--- /dev/null
+//===- LazyCallGraph.h - Analysis of a Module's call graph ------*- C++ -*-===//
+//
+// The LLVM Compiler Infrastructure
+//
+// This file is distributed under the University of Illinois Open Source
+// License. See LICENSE.TXT for details.
+//
+//===----------------------------------------------------------------------===//
+/// \file
+///
+/// Implements a lazy call graph analysis and related passes for the new pass
+/// manager.
+///
+/// NB: This is *not* a traditional call graph! It is a graph which models both
+/// the current calls and potential calls. As a consequence there are many
+/// edges in this call graph that do not correspond to a 'call' or 'invoke'
+/// instruction.
+///
+/// The primary use cases of this graph analysis is to facilitate iterating
+/// across the functions of a module in ways that ensure all callees are
+/// visited prior to a caller (given any SCC constraints), or vice versa. As
+/// such is it particularly well suited to organizing CGSCC optimizations such
+/// as inlining, outlining, argument promotion, etc. That is its primary use
+/// case and motivates the design. It may not be appropriate for other
+/// purposes. The use graph of functions or some other conservative analysis of
+/// call instructions may be interesting for optimizations and subsequent
+/// analyses which don't work in the context of an overly specified
+/// potential-call-edge graph.
+///
+/// To understand the specific rules and nature of this call graph analysis,
+/// see the documentation of the \c LazyCallGraph below.
+///
+//===----------------------------------------------------------------------===//
+
+#ifndef LLVM_ANALYSIS_LAZY_CALL_GRAPH
+#define LLVM_ANALYSIS_LAZY_CALL_GRAPH
+
+#include "llvm/ADT/DenseMap.h"
+#include "llvm/ADT/PointerUnion.h"
+#include "llvm/ADT/SmallVector.h"
+#include "llvm/ADT/SmallPtrSet.h"
+#include "llvm/ADT/STLExtras.h"
+#include "llvm/IR/Module.h"
+#include "llvm/IR/Function.h"
+#include "llvm/IR/BasicBlock.h"
+#include "llvm/Support/Allocator.h"
+#include <iterator>
+
+namespace llvm {
+class ModuleAnalysisManager;
+class PreservedAnalyses;
+class raw_ostream;
+
+/// \brief A lazily constructed view of the call graph of a module.
+///
+/// With the edges of this graph, the motivating constraint that we are
+/// attempting to maintain is that function-local optimization, CGSCC-local
+/// optimizations, and optimizations transforming a pair of functions connected
+/// by an edge in the graph, do not invalidate a bottom-up traversal of the SCC
+/// DAG. That is, no optimizations will delete, remove, or add an edge such
+/// that functions already visited in a bottom-up order of the SCC DAG are no
+/// longer valid to have visited, or such that functions not yet visited in
+/// a bottom-up order of the SCC DAG are not required to have already been
+/// visited.
+///
+/// Within this constraint, the desire is to minimize the merge points of the
+/// SCC DAG. The greater the fanout of the SCC DAG and the fewer merge points
+/// in the SCC DAG, the more independence there is in optimizing within it.
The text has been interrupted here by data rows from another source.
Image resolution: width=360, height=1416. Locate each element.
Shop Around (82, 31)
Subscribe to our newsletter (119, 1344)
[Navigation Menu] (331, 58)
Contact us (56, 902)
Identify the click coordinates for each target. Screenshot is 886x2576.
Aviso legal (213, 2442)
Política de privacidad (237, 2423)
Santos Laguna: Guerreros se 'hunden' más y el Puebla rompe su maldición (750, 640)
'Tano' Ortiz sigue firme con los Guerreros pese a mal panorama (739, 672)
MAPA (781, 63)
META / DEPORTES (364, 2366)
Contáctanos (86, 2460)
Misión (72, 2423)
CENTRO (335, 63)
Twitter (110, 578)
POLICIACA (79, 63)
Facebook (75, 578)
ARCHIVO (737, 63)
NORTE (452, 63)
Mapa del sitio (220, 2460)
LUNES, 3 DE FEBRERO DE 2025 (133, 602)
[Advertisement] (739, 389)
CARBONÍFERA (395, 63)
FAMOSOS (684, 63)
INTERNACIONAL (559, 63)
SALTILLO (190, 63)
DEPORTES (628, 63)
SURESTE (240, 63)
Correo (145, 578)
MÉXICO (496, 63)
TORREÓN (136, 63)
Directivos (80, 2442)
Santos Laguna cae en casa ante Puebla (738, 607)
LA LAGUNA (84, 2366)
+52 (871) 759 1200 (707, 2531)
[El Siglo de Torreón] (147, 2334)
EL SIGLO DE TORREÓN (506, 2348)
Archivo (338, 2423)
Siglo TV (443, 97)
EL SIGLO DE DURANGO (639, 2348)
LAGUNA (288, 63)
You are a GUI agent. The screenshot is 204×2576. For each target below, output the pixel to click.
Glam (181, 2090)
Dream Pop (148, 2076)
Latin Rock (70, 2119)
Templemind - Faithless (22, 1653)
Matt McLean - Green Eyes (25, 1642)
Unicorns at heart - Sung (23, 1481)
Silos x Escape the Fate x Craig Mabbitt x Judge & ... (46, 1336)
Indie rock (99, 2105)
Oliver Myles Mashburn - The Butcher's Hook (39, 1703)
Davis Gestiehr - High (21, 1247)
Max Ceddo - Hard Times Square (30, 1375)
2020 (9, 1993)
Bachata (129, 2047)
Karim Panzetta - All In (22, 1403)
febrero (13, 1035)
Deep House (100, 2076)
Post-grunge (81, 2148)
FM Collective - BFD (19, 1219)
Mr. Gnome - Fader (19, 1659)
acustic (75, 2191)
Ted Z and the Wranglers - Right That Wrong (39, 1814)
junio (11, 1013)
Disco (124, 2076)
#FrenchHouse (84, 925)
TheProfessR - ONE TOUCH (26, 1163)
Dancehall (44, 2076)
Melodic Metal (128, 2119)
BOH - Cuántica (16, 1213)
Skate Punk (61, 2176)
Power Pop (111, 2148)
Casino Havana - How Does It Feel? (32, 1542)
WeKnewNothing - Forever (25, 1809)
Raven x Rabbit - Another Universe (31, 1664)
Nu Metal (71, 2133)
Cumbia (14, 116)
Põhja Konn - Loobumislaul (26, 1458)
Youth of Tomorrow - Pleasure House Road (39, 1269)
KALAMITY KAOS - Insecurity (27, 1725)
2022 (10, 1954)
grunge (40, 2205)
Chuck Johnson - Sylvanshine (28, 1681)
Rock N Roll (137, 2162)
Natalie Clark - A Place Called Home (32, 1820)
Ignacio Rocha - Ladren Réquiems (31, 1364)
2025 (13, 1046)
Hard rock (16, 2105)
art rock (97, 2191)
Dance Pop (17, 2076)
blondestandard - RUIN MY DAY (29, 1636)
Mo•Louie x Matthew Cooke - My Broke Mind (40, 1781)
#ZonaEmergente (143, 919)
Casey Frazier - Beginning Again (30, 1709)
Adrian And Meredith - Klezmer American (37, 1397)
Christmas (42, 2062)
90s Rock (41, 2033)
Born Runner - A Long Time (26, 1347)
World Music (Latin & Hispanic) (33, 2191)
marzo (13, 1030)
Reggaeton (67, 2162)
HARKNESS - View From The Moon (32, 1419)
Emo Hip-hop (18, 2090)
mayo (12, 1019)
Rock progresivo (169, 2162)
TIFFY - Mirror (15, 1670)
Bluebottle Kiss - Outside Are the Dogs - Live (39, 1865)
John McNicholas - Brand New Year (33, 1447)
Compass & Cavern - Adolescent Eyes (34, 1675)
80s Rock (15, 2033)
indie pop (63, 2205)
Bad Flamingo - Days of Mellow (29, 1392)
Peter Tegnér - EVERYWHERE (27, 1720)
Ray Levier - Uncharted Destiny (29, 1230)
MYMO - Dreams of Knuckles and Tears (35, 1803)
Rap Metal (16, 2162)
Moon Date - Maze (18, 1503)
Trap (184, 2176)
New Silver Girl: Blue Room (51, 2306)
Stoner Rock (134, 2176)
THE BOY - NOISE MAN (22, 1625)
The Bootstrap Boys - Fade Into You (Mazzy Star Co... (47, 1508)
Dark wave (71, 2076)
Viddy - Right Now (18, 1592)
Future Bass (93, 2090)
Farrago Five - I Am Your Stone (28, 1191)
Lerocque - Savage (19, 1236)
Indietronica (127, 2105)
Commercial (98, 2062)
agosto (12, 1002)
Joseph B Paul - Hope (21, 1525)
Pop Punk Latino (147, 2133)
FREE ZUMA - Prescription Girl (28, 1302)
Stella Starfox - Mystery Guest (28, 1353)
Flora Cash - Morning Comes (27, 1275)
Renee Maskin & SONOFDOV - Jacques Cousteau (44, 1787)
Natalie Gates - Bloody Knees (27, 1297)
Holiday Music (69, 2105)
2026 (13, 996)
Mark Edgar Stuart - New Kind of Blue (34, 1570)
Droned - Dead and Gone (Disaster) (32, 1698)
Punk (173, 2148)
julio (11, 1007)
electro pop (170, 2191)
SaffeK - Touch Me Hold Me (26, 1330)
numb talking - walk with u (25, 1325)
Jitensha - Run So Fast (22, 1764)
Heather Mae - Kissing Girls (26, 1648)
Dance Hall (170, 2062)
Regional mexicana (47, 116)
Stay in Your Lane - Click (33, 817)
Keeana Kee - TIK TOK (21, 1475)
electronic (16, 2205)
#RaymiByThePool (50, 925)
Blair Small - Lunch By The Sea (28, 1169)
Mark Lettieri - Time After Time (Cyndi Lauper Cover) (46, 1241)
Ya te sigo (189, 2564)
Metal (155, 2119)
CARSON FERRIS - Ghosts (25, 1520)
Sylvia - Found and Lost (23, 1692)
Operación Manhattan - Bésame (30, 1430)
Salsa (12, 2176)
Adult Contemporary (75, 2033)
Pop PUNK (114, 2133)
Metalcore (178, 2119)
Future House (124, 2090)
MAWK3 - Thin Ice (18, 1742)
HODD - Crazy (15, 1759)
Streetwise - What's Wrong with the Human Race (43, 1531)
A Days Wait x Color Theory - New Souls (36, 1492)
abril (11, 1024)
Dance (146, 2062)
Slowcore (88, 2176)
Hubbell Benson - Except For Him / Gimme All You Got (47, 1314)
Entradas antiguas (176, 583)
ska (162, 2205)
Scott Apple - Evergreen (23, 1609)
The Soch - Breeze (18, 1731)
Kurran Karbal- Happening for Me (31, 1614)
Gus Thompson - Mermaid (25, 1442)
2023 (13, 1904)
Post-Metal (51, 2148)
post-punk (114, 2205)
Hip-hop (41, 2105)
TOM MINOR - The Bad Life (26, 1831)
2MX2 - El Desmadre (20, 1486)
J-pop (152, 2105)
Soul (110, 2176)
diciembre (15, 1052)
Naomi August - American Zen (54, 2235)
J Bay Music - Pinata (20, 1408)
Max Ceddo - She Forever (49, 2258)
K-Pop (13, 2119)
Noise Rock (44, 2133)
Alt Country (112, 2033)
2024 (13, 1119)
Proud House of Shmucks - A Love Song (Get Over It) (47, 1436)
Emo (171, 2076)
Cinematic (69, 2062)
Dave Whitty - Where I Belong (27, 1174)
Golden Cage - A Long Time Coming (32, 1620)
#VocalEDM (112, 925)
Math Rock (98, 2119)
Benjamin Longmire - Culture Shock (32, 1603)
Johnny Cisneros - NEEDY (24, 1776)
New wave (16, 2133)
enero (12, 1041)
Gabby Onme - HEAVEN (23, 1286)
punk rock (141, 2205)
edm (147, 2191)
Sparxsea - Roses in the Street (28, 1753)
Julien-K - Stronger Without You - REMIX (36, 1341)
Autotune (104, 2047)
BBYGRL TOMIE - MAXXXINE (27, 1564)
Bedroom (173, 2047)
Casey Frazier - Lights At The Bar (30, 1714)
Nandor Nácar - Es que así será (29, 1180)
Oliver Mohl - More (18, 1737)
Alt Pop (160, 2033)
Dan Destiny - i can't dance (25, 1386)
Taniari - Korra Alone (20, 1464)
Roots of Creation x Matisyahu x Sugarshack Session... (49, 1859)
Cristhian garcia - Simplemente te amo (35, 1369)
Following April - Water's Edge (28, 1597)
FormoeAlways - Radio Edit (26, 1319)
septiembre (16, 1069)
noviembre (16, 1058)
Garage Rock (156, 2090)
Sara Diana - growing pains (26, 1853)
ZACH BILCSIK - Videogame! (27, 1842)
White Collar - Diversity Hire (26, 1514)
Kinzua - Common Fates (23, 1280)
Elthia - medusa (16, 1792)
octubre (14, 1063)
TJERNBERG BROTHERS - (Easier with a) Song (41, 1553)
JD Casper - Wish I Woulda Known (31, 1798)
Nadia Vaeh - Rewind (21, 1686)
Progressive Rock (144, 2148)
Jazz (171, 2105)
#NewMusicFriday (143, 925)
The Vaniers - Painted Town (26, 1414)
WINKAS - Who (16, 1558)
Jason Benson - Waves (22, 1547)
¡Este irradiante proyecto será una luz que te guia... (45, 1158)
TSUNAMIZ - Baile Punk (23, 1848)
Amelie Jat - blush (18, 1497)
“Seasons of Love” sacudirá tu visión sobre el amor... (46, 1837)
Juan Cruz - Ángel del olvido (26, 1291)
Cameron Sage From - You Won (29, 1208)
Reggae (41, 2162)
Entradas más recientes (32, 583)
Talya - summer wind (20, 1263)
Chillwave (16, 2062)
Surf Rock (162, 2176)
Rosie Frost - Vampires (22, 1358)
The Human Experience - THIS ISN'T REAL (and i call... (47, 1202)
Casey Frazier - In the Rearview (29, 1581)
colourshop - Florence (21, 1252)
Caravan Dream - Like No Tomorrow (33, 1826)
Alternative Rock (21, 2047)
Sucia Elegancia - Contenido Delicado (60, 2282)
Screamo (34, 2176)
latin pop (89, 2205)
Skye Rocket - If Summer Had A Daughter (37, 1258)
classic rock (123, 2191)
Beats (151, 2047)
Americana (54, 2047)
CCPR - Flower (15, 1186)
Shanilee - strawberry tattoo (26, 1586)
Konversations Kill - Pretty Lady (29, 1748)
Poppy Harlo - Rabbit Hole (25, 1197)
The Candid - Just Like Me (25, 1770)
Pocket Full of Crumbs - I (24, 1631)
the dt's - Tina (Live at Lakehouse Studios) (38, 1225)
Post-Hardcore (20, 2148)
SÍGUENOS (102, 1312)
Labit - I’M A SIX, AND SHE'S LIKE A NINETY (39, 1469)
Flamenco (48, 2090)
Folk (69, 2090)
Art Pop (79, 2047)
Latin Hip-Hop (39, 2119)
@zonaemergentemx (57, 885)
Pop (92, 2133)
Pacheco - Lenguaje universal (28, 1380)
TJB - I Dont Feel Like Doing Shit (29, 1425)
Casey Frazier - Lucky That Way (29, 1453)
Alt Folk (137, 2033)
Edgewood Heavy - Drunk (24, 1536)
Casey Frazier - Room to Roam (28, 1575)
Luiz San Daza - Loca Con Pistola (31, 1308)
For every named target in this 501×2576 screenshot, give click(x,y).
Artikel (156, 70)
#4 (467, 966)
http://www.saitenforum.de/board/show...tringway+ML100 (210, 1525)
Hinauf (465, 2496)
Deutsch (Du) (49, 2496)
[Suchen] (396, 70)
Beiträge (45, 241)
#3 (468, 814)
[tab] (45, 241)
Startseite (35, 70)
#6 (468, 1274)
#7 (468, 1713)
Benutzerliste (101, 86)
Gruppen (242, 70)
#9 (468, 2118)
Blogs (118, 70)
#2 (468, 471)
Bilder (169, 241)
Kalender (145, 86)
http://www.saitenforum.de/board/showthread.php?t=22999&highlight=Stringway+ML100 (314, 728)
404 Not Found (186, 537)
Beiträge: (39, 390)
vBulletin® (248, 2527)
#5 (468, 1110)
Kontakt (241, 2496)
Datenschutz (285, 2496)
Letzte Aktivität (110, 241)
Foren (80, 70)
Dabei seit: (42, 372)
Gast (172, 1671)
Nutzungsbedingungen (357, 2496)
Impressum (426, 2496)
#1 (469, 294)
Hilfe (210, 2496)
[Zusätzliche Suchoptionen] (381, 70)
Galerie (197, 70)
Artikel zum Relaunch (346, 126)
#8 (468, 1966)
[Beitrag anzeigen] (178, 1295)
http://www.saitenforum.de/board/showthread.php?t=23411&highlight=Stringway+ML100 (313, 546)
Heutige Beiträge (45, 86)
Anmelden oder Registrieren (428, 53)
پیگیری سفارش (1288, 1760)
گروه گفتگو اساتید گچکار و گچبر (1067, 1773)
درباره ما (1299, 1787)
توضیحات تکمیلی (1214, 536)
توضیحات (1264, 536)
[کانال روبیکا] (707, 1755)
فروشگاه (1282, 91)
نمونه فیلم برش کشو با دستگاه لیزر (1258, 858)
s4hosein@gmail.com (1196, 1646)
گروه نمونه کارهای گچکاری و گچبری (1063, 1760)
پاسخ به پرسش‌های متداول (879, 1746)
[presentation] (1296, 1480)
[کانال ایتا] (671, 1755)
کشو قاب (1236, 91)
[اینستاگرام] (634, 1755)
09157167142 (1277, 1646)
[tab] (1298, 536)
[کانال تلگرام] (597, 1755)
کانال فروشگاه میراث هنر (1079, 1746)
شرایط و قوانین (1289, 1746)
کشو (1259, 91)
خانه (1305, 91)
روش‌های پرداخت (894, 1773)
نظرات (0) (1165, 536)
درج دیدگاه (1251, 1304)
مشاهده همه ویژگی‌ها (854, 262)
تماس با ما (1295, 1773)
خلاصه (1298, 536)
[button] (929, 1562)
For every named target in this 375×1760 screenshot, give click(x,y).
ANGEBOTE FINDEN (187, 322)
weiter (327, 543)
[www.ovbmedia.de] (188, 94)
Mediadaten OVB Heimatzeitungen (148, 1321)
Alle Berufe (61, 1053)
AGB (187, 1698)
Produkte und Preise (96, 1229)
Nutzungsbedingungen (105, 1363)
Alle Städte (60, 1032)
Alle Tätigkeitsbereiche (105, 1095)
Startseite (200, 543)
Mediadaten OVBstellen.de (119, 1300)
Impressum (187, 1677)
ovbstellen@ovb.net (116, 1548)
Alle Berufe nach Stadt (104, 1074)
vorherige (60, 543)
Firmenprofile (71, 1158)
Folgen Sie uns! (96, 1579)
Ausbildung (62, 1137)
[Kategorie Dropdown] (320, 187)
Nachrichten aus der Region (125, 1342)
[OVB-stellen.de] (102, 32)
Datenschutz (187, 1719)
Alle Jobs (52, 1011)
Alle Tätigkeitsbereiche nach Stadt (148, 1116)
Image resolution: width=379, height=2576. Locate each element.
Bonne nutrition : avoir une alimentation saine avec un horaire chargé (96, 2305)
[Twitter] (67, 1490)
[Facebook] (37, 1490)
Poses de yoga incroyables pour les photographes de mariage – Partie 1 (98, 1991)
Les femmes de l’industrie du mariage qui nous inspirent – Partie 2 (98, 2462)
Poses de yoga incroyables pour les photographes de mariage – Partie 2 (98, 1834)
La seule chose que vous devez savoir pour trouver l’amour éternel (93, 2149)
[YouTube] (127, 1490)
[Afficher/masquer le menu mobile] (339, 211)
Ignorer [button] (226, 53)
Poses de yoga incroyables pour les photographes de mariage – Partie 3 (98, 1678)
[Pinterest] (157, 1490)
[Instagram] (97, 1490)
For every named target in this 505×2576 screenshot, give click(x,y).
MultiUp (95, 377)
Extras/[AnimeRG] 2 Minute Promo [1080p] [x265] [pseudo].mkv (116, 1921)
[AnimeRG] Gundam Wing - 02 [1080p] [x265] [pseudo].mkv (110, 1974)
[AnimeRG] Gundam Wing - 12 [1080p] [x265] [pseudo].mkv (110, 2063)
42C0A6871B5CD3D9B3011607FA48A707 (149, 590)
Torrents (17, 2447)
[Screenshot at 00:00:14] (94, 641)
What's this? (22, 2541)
+/// There is a strong desire to enable parallelization of optimizations over
+/// the call graph, and both limited fanout and merge points will (artificially
+/// in some cases) limit the scaling of such an effort.
+///
+/// To this end, graph represents both direct and any potential resolution to
+/// an indirect call edge. Another way to think about it is that it represents
+/// both the direct call edges and any direct call edges that might be formed
+/// through static optimizations. Specifically, it considers taking the address
+/// of a function to be an edge in the call graph because this might be
+/// forwarded to become a direct call by some subsequent function-local
+/// optimization. The result is that the graph closely follows the use-def
+/// edges for functions. Walking "up" the graph can be done by looking at all
+/// of the uses of a function.
+///
+/// The roots of the call graph are the external functions and functions
+/// escaped into global variables. Those functions can be called from outside
+/// of the module or via unknowable means in the IR -- we may not be able to
+/// form even a potential call edge from a function body which may dynamically
+/// load the function and call it.
+///
+/// This analysis still requires updates to remain valid after optimizations
+/// which could potentially change the set of potential callees. The
+/// constraints it operates under only make the traversal order remain valid.
+///
+/// The entire analysis must be re-computed if full interprocedural
+/// optimizations run at any point. For example, globalopt completely
+/// invalidates the information in this analysis.
+///
+/// FIXME: This class is named LazyCallGraph in a lame attempt to distinguish
+/// it from the existing CallGraph. At some point, it is expected that this
+/// will be the only call graph and it will be renamed accordingly.
+class LazyCallGraph {
+public:
+ class Node;
+ typedef SmallVector<PointerUnion<Function *, Node *>, 4> NodeVectorT;
+ typedef SmallVectorImpl<PointerUnion<Function *, Node *> > NodeVectorImplT;
+
+ /// \brief A lazy iterator used for both the entry nodes and child nodes.
+ ///
+ /// When this iterator is dereferenced, if not yet available, a function will
+ /// be scanned for "calls" or uses of functions and its child information
+ /// will be constructed. All of these results are accumulated and cached in
+ /// the graph.
+ class iterator : public std::iterator<std::bidirectional_iterator_tag, Node *,
+ ptrdiff_t, Node *, Node *> {
+ friend class LazyCallGraph;
+ friend class LazyCallGraph::Node;
+ typedef std::iterator<std::bidirectional_iterator_tag, Node *, ptrdiff_t,
+ Node *, Node *> BaseT;
+
+ /// \brief Nonce type to select the constructor for the end iterator.
+ struct IsAtEndT {};
+
+ LazyCallGraph &G;
+ NodeVectorImplT::iterator NI;
+
+ // Build the begin iterator for a node.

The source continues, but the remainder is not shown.